Obstacle dans le garde qui les repousse et qui se voit obligé de les réprimander et même de les frapper. Si un enfant monte sur une pierre, il faut qu’il le fasse descendre, l’architecte crie ; ce n’est pas la faute du garde, mais la faute de la pierre, pourquoi est-elle là, c’était chez moi autrefois, cette pierre m’enlève ma liberté. Si un enfant va jouer à la cachette dans une maison neuve, il faut l’en chasser, il abîme les plâtres, les carreaux, la maçonnerie, il faut l’en chasser de force ; pauvres petits, ils sont bien à plaindre, les pierres, les maisons ont pris leurs places, alors ils ne reviennent plus, ils vont ailleurs malgré nous, ou plutôt nous les forçons d’aller ailleurs parce que nous ne leur donnons plus de place.

◆ **Lignes fournies**
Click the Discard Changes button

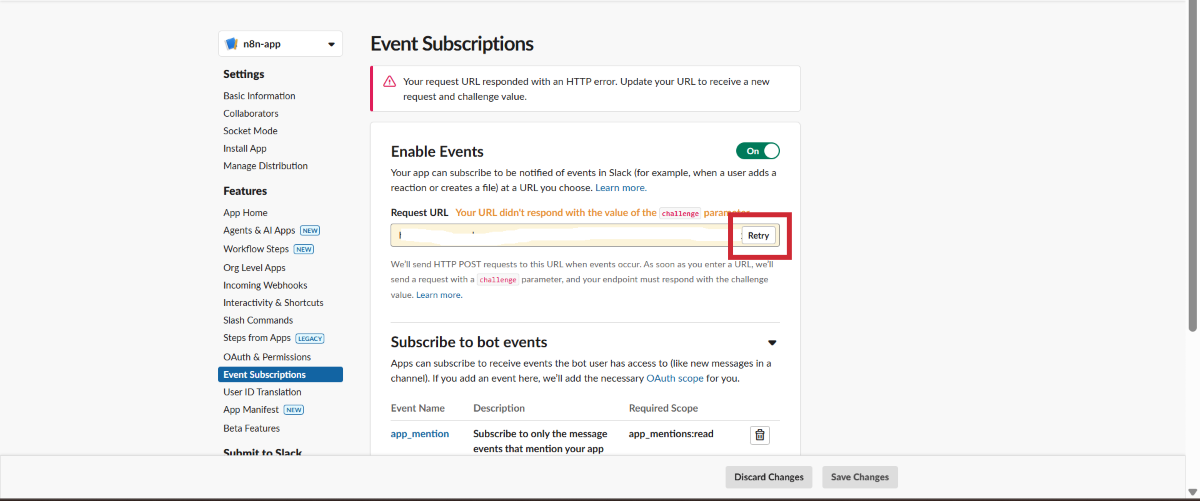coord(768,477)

--

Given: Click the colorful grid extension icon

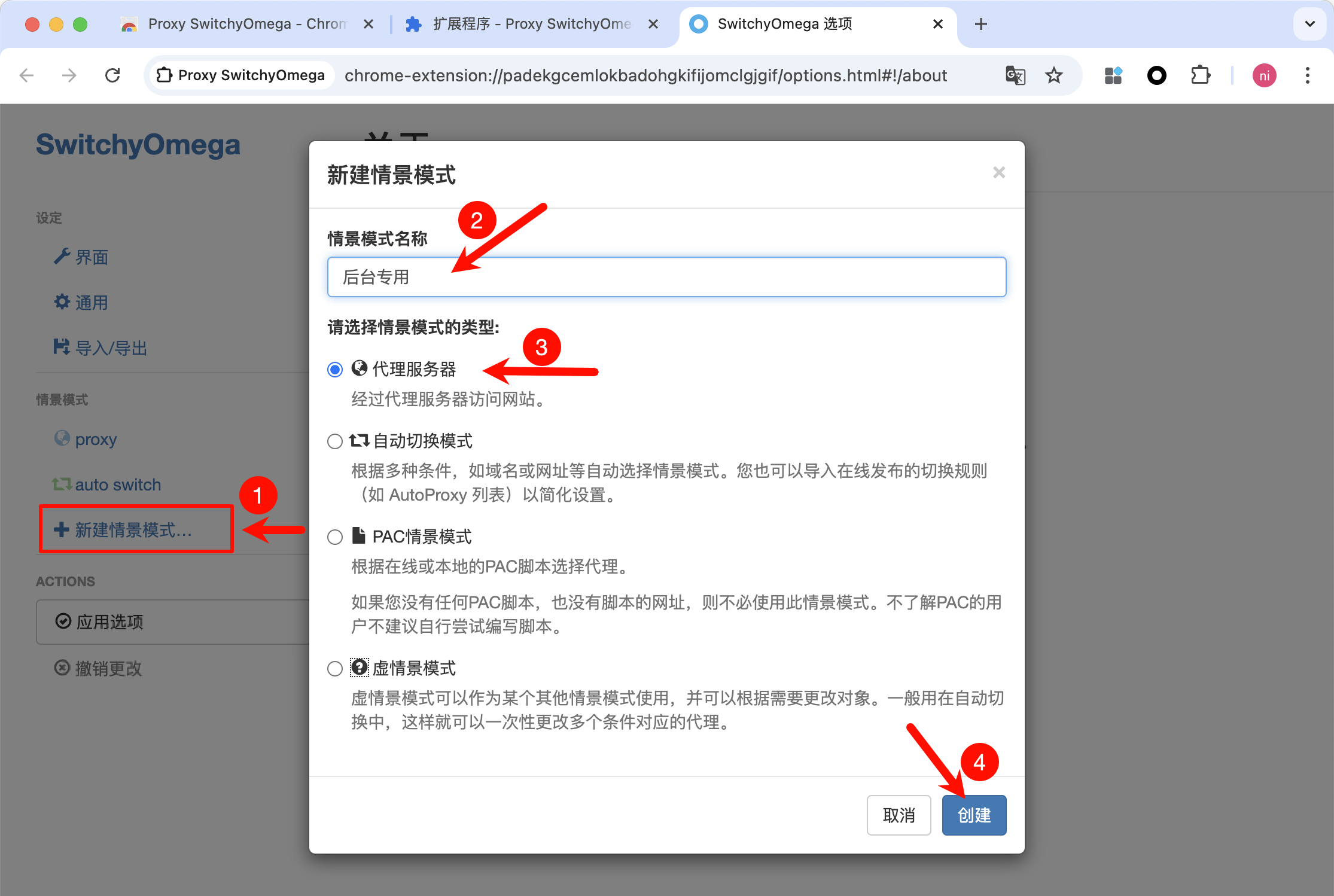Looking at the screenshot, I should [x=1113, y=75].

◆ **Objectifs**
1. Reformulez sous forme de liste le paragraphe de l'extrait qui commence par « Obstacle dans le garde », en conservant ses faits principaux.
2. Citez le passage de l'extrait compris entre « Obstacle dans le » et « plus de place. », inclus.
Les lignes n'ont aucun lien avec l'extrait.

◆ **Réponses à l'exercice**
1.
- Le garde repousse les enfants et se voit obligé de les réprimander, et même de les frapper.
- Si un enfant monte sur une pierre, le garde doit le faire descendre, et l'architecte crie.
- La faute n'en est pas au garde mais à la pierre, qui se trouve là où c'était autrefois « chez moi » et qui enlève la liberté.
- Un enfant qui joue à la cachette dans une maison neuve doit en être chassé de force, car il abîme les plâtres, les carreaux et la maçonnerie.
- Les pierres et les maisons ont pris la place des enfants. Ils ne reviennent plus et vont ailleurs, parce qu'on ne leur donne plus de place.

2.
Obstacle dans le garde qui les repousse et qui se voit obligé de les réprimander et même de les frapper. Si un enfant monte sur une pierre, il faut qu’il le fasse descendre, l’architecte crie ; ce n’est pas la faute du garde, mais la faute de la pierre, pourquoi est-elle là, c’était chez moi autrefois, cette pierre m’enlève ma liberté. Si un enfant va jouer à la cachette dans une maison neuve, il faut l’en chasser, il abîme les plâtres, les carreaux, la maçonnerie, il faut l’en chasser de force ; pauvres petits, ils sont bien à plaindre, les pierres, les maisons ont pris leurs places, alors ils ne reviennent plus, ils vont ailleurs malgré nous, ou plutôt nous les forçons d’aller ailleurs parce que nous ne leur donnons plus de place.